Here are a few of my favourite posts on Susan's blog: Autism helps me get over myself, Look behind the lack of language and Group home proposal, in brief. Thanks Susan! Louise
'We are still you and me'
By Susan Senator
On a recent weekend, I watched the 1980s sci-fi thriller War Games with my family. This was a movie I'd never seen, but one that we five could all agree on. My family of software engineer husband Ned and three sons has so many variables it's a strange common denominator indeed that links us together: geeky, high-tech action movies with a hint of relationships to satisfy the mom.
Our weekends go something like this: My severely autistic son Nat comes home from his residential school, and I, of course, am happy to see him. I kiss his rough oily face and marvel at his size and presence. He stomps and stomps around – one of his autism-related calming behaviors – and it's all very endearing, even to the point of calling it "Joyful House Stompies."
On this particular weekend, like most, I noticed a day later that the House Stompies were not so Joyful. They were just loud. (Nat is 21 and though developmentally delayed, physically he is right on time.) Nat was everywhere: running up the back stairs, to the third floor, down, then down the front staircase and into the kitchen (we live in a quirky, creaky Victorian that matches our family’s personality). In the kitchen, Nat took a look at what I was doing – or not doing, as the case may be, because I'm always disorganized in Nat's eyes, when it comes to making meals. He then made a quick sojourn into the livingroom, to see what the rest were doing. As Nat thrives on routines which give organization to his otherwise chaotic inner world, I knew that I’d better come up with some structured activities immediately, or Nat would escalate.
But, on the weekends, we have our own inner lives, our own desires – Nat included – and orderly plans don't always pan out. Ned decided to take Nat on a walk to the coffee shop to pick up a pound of our favorite beans. Problem was, Ned was suddenly called to help a friend out with something. But he had already told Nat to get ready. I had gotten all psyched to have a quiet house for an hour but now suddenly we were already on Defcon 3 – a term I had learned about from having just watched War Games. Defcon 3 is the level at which Nat already has on his shoes. 'Shoes on' is the final part of the routine before going outside. If we are not ready when he is, Defcon 3 can blow up: 'Houston, we have a problem.'
I could see Nat was escalating. I heard, "Take walk, take walk," increasingly higher in pitch, the stomping even harder (loose old house ceiling fixtures clinking). Think think think Susan. Scared, scared, panic setting in...
But no. I didn’t give in to it. You see, I have learned, in all these tiring years of being Nat’s mom, that our neurons can be retrained. And so I thought to myself: You know what to do.
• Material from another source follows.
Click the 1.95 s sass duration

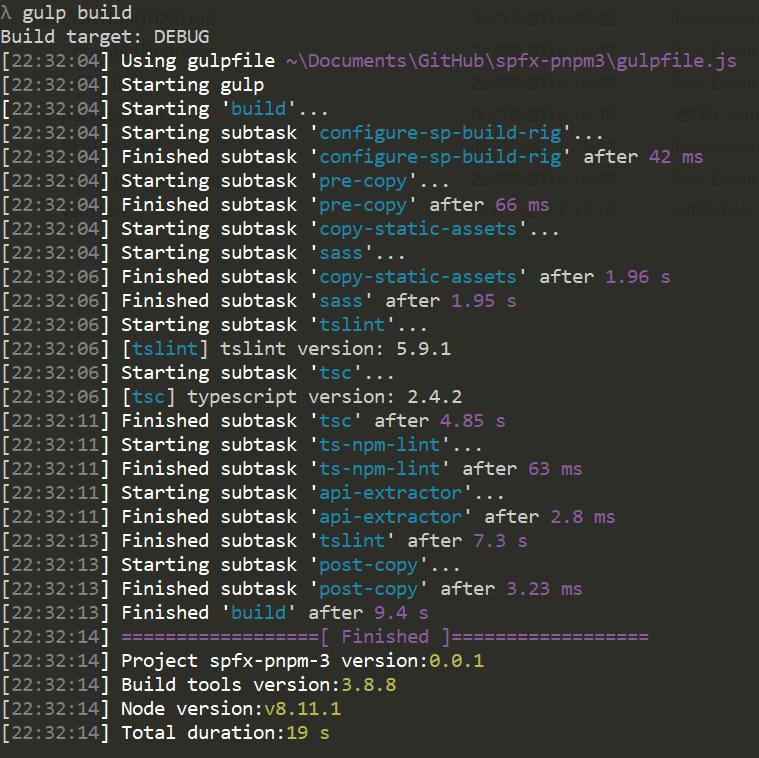coord(484,301)
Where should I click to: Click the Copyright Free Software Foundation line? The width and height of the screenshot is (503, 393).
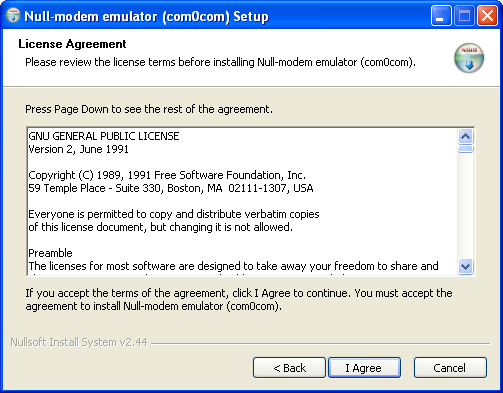pyautogui.click(x=167, y=175)
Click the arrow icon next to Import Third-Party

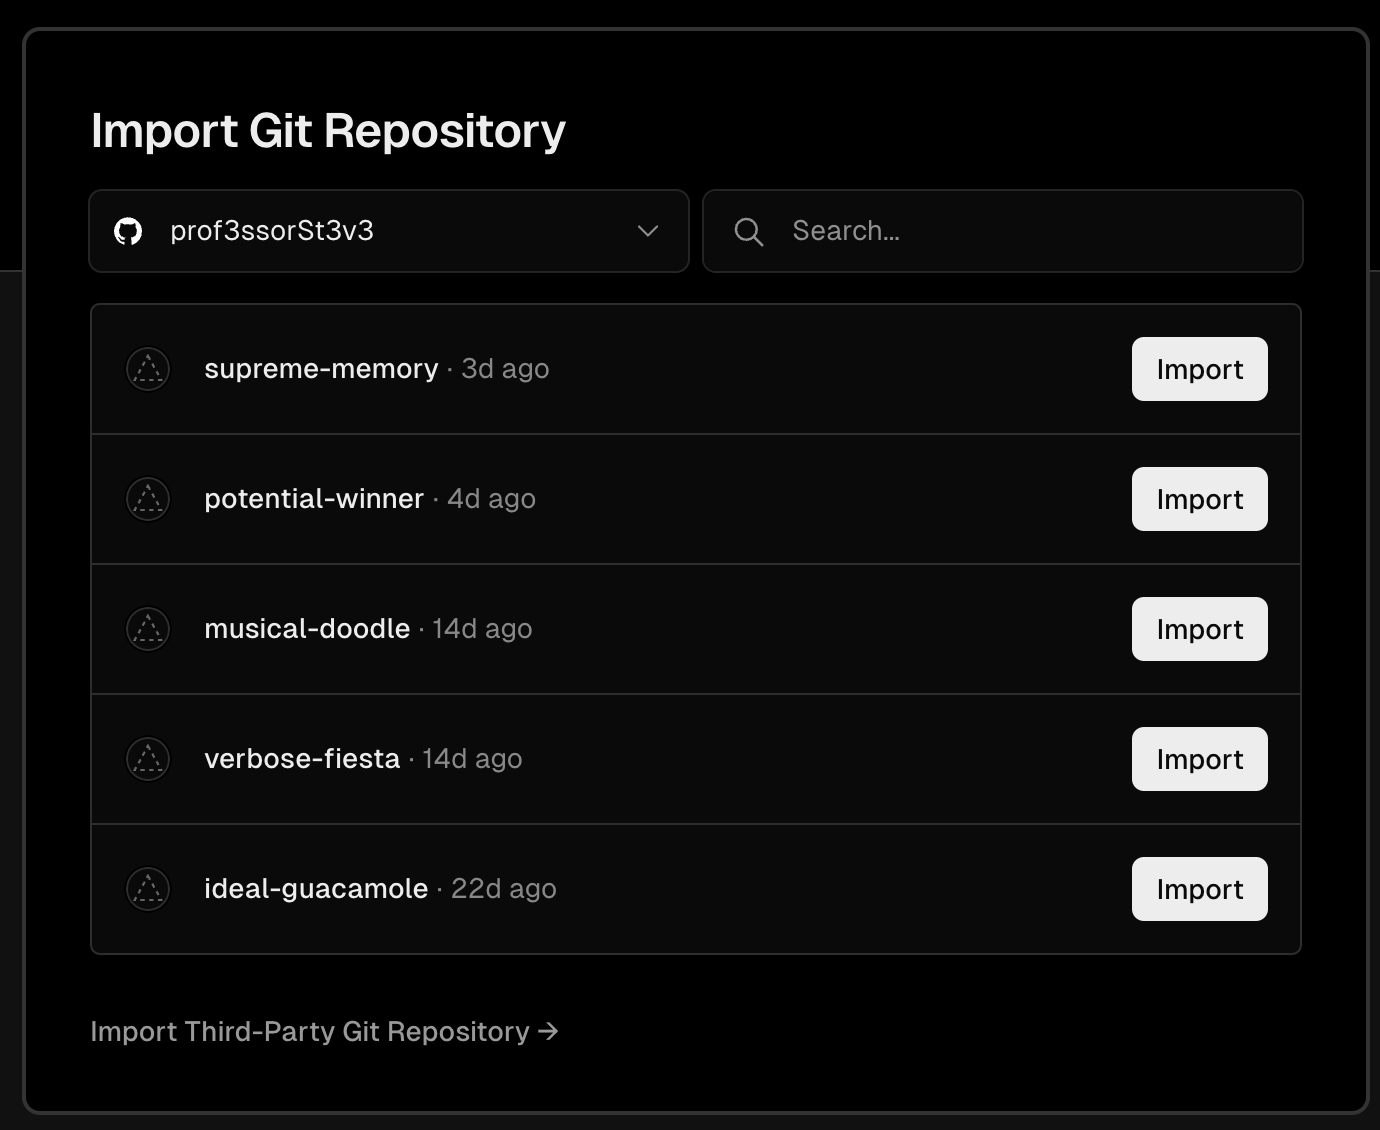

"Come on Nat," I said. He followed me upstairs. “Come sit with me," I said, sitting on my bed. He sat.
Not a time-out. Just the two of us sitting in a peaceful place. The sun through the lace curtain was soft, etching filigreed gray shadows on the white bedspread. Quiet air lay heavily, reassuringly on our shoulders and against our ears. Nat began sucking his thumb, a good sign. The loud chirps rocketed me back in time, to 1990, to another room, the same bed, my beautiful golden baby next to me, refusing to nap. Oh Nat, I thought. We are still the same. We are still you and me.
"Let's just wait a little bit,” I said softly. “Daddy is almost done talking on the phone. He will come. You will go on your walk. I promise."
Nat exhaled deeply. He had heard me. Not Defcon 3 at all. He’s just my son, after all. My peace was his peace. And so we just sat together.